Relative Strength Index (RSI):
It was developed by Wells Wilder. It is a leading indicator and tells about the intrinsic strength of the share or the market. The RSI moves in a range of 0 to 100. There are three ways to interpret RSI:
- Crossovers of the overbought and oversold lines
- Drawing Trend lines on RSi
- Divegences

Stochastics:
It is also a leading indicator. It is a great tool in active trading decisions and gives good reentry points in a trend. It comprises of two lines, the faster line %K and the slow line %D. One of the most important way to interpret stochastics is the crossover of the %K and %D lines. As %K is the fast line so it will cross %D line first and indicate a change in trend or a new reentry in the continuing trend. The change in the direction of %D line gives a confirmation to the crossover of %K line.
Moving Average:
It is a lagging indicator. Moving average is an overlay as it is placed on the price in a chart. It reduces the noise in trading decisions and gives a sense of the direction of the trend. The moving average line acts as support and resistance. The crossover of this line by the price gives a buy or sell signail based on the direction of the trend.
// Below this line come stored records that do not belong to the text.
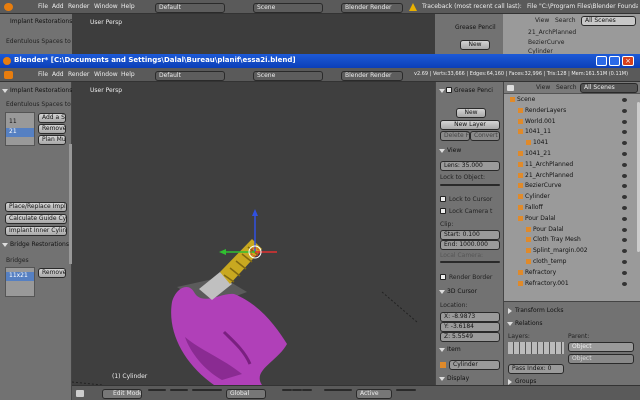 This screenshot has width=640, height=400. What do you see at coordinates (542, 20) in the screenshot?
I see `bg-outliner-view: View` at bounding box center [542, 20].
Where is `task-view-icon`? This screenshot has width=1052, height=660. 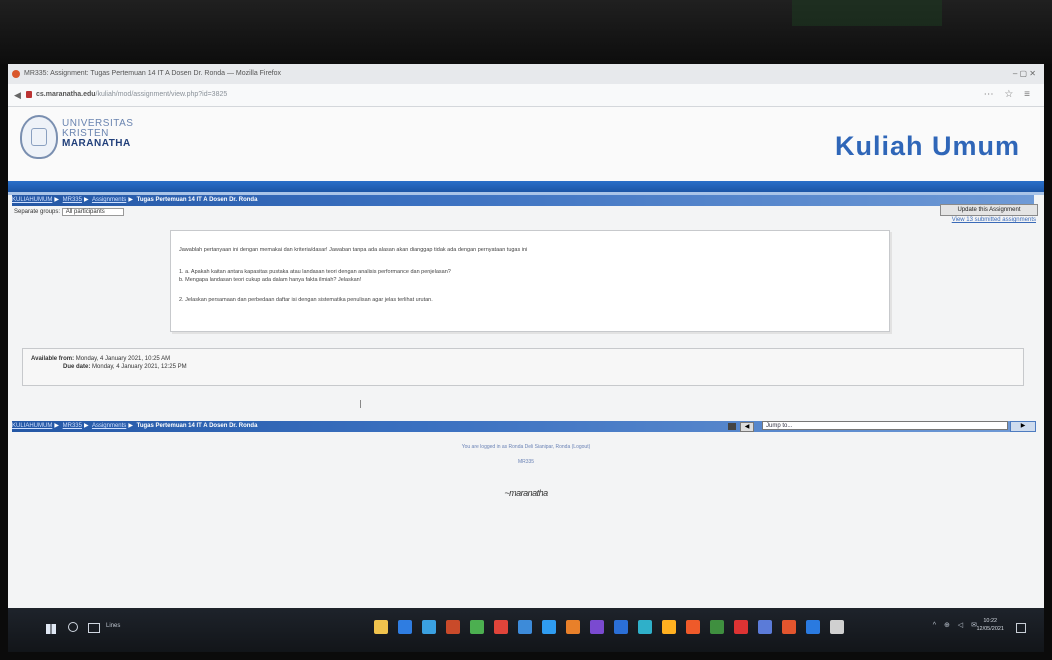
task-view-icon is located at coordinates (94, 628).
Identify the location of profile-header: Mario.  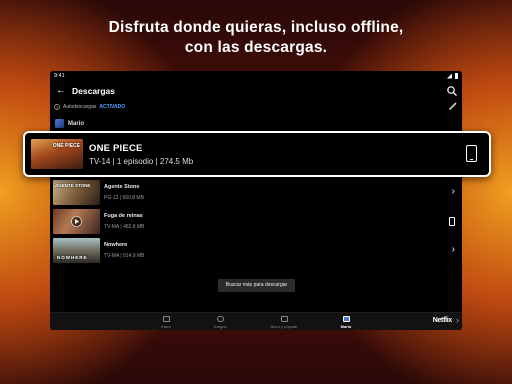
(70, 124).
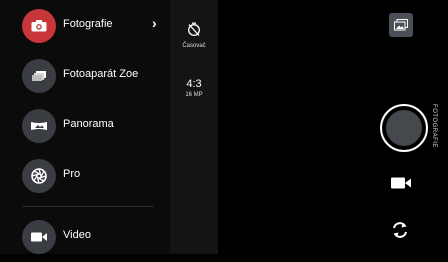  What do you see at coordinates (88, 206) in the screenshot?
I see `menu-divider` at bounding box center [88, 206].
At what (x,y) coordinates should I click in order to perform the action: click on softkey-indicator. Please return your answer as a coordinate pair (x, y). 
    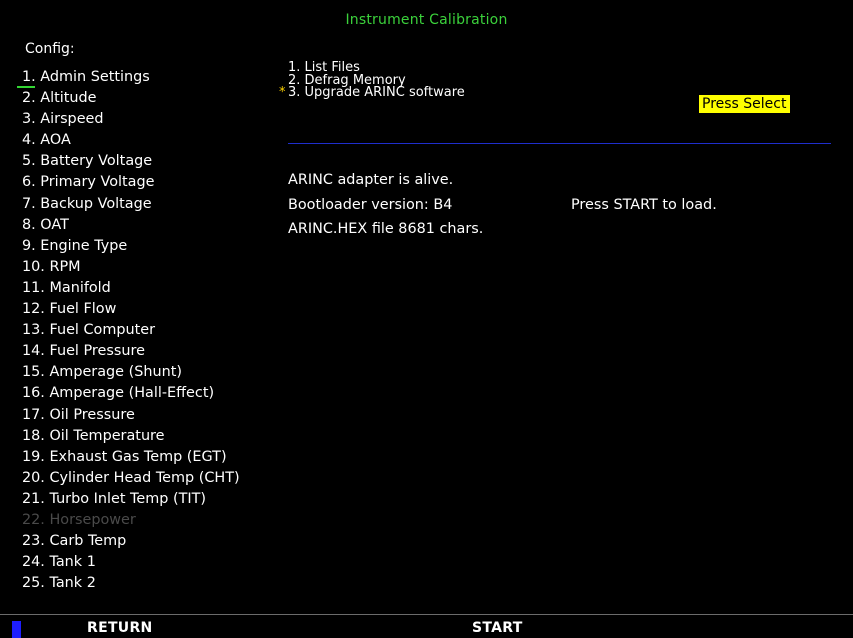
    Looking at the image, I should click on (16, 630).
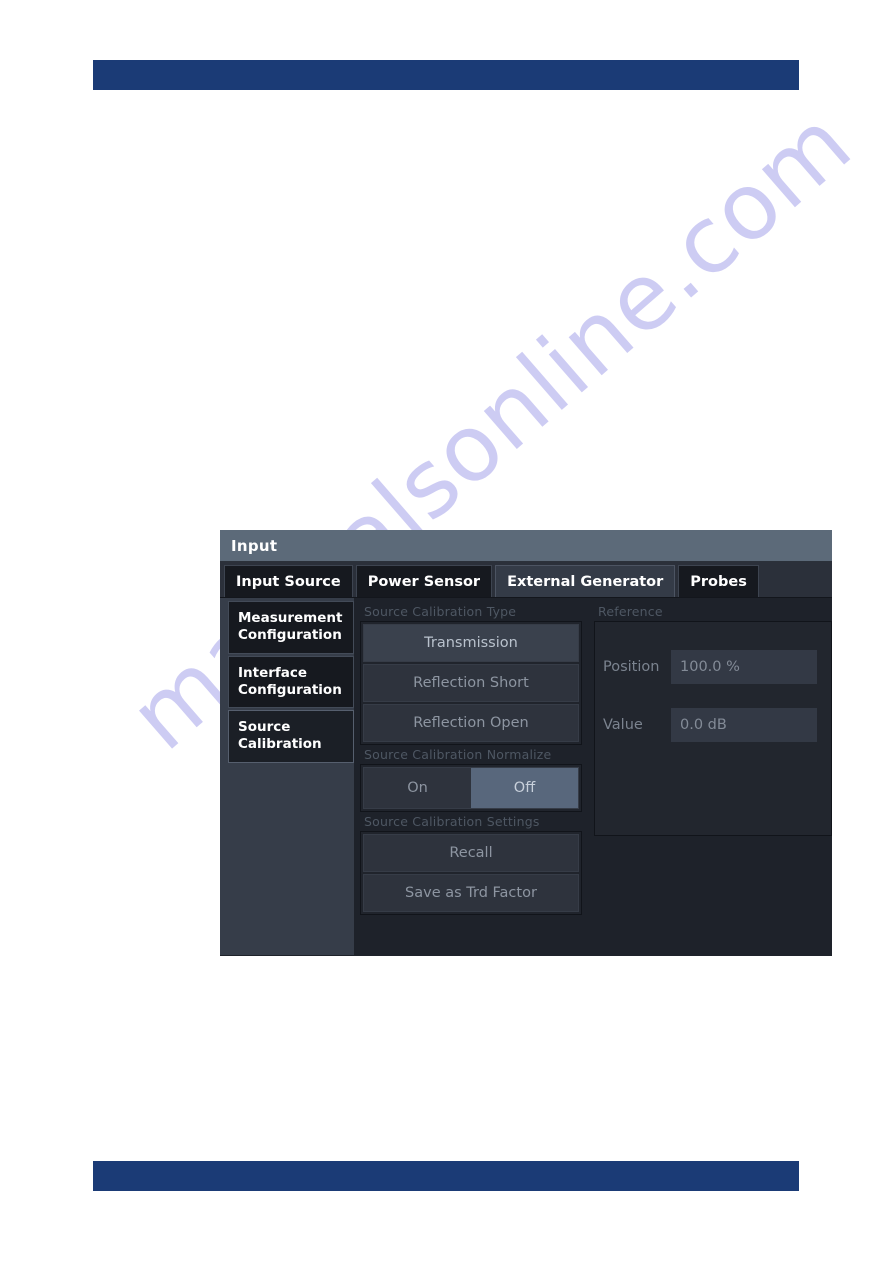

Moving Average Convergence Divergence (MACD):
It is an oscillator which consists of two exponential moving averages (EMA) of dfferent time periods. The faster EMA is continually converging and diverging from the slower EMA. There is also a signal lilne which is the moving average of the oscillator. Whe difference between the slow and fast EMA is plotted as histogram. The crossover of the histogram by the signal gives the buy and sell according to MACD.